Wednesday, December 30, 2015

Canada and Special Weather Intelligence

In the era before weather satellites, access to information about weather conditions in adversary-controlled areas could be highly valuable. Such information could be used to determine the likelihood of hostile military activities in those areas, to support friendly military activities in or near those areas, and to provide data for future weather forecasts in other parts of the region. Since weather data was often sent to adversary military forces as part of their routine encrypted communications, such information could also provide a "probable plain text" clue that might prove useful in breaking into certain of those encryption systems.

For these reasons, during the Second World War and the Cold War, reports from adversary weather stations were themselves often encrypted, and they were the target of SIGINT collection and codebreaking activities. Within the UKUSA community, intelligence derived from collection of weather station reports was known as Special Weather Intelligence.

The Friedman documents released by the NSA earlier this year contain some interesting insight into Canada's access to Special Weather Intelligence related to the Far East acquired by NSA and GCHQ.

This document reports that although Canada did not originally foresee a need for more than Summaries of such material,
On 23 December 1953, Hq, USAF, Directorate of Intelligence (a) informed [NSA] that the RCAF is ready to receive such [redacted] as is now available from the [redacted], and (b) suggested that the Director, NSA, make arrangements with the RCAF to furnish materials to RCAF Headquarters via the NSA/CBNRC communications link. Accordingly, arrangements have been completed for this channel to be used carrying information prepared by [redacted] from the products of the [redacted.] It would appear that the Canadian requirements for codeword [redacted] have expanded beyond [redacted] Summaries.
The parts of the document that confirm that the subject of this discussion was Special Weather Intelligence have all been redacted, unfortunately, but this other Friedman document helpfully fills in the most important blank, informing us that the title of the first document is "US/UK/CAN Tripartite Arrangements Concerning Far East Special Weather Intelligence" (see entry for USCIB 1.1/1 on page 62).

And these two documents confirm that
On 15 May 1954, LSIB, CRC and USCIB recognized that Canada's peacetime requirements for [redacted] Intelligence bearing codewords had increased subsequent to the Tripartite Conference of March 1953. LSIB, CRC and USCIB therefore agreed that such codeword materials as are required by any of the three parties should be requested under the regular procedures already established for requesting all other types of COMINT codeword material.
(LSIB, CRC, and USCIB were the London Signals Intelligence Board, the Communications Research Committee, and the United States Communications Intelligence Board, the U.K., Canadian, and U.S. interdepartmental committees respectively in charge of GCHQ, CBNRC, and NSA.)

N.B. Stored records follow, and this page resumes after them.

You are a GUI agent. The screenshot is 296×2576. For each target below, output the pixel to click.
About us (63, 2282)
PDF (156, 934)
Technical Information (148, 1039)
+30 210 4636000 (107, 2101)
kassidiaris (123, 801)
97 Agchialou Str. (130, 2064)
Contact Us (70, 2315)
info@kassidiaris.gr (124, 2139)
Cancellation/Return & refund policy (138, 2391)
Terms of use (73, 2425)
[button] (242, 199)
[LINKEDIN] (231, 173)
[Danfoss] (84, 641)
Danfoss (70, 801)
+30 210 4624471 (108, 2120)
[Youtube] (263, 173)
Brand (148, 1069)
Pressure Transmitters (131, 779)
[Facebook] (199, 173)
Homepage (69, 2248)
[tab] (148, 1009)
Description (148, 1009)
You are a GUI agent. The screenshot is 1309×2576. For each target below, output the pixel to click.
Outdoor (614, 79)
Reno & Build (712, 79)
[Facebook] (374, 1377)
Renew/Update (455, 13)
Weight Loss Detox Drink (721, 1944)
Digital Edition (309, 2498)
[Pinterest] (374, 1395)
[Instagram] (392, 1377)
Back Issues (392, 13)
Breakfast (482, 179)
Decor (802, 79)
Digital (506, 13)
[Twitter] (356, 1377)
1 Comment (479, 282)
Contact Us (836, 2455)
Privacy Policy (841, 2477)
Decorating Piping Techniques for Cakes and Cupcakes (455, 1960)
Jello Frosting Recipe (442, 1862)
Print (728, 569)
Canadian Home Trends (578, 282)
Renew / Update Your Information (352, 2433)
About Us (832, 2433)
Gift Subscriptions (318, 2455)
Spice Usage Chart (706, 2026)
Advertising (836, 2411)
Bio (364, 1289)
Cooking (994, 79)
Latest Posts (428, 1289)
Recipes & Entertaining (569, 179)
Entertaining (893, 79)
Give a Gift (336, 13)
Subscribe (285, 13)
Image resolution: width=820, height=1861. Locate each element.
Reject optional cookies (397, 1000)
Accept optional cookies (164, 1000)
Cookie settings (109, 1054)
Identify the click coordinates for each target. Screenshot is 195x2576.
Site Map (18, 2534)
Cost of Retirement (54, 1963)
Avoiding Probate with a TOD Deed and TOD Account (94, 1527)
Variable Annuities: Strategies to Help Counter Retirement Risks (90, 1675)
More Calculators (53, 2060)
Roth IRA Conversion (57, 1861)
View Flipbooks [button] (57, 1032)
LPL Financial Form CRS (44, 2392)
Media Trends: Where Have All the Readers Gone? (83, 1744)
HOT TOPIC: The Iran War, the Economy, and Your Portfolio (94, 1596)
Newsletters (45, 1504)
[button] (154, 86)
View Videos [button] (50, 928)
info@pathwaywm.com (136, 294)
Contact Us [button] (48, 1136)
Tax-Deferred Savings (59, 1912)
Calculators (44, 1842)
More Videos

It is interesting to speculate about what may have changed between March 1953 and December 1953 to cause Canada, and the RCAF in particular, to require greater access to Far East Special Weather Intelligence.

Canadian Army and Royal Canadian Navy units took part in the Korean War, and RCAF transport aircraft operated between North America and Korea during the war, but the fighting had been over for nearly five months by the time the RCAF reported it was "ready to receive" expanded access, and by nearly ten months by the time the expanded access actually began. Furthermore, the tripartite statement approving that expanded access described it explicitly as a "peacetime" requirement. It seems highly unlikely, therefore, that the RCAF's need was related to the Korean War.

One possibility is that the RCAF wanted access to the information to help it plan North American early warning and air defence operations with the USAF. (The Far East includes the eastern part of the Soviet Union, which would have been the source of many of the aircraft taking part in an attack on North America.)

Another possibility is that the RCAF wanted the data in support of its own planned operations in the Arctic. In September 1953, the RCAF decided to convert three photo reconnaissance/aerial mapping variants of the Lancaster bomber to an Arctic reconnaissance configuration. According to one source, some of the missions flown by the aircraft involved "ECM patrol in the ocean area well north of the Queen Elizabeth Archipelago, carrying out a listening watch for Soviet electronic emissions." The first mission with the newly converted aircraft was flown in September 1954.

Neither theory (air defence or Arctic reconnaissance) explains why the RCAF's request was limited specifically to Far East Special Weather Intelligence, however. Perhaps Canada already had access to weather intelligence for other regions in the North.

This webpage on the Soviet M-130 Koralle encryption machine discusses the use of encryption for Soviet and Soviet Bloc weather data. However, according to the authors, the M-130 was introduced in 1965, so evidently this machine was not used during the 1950s.


Update 1 January 2016: For more on weather intelligence, see Jeffrey T. Richelson, "Weather or Not," Air Force Magazine, October 2013.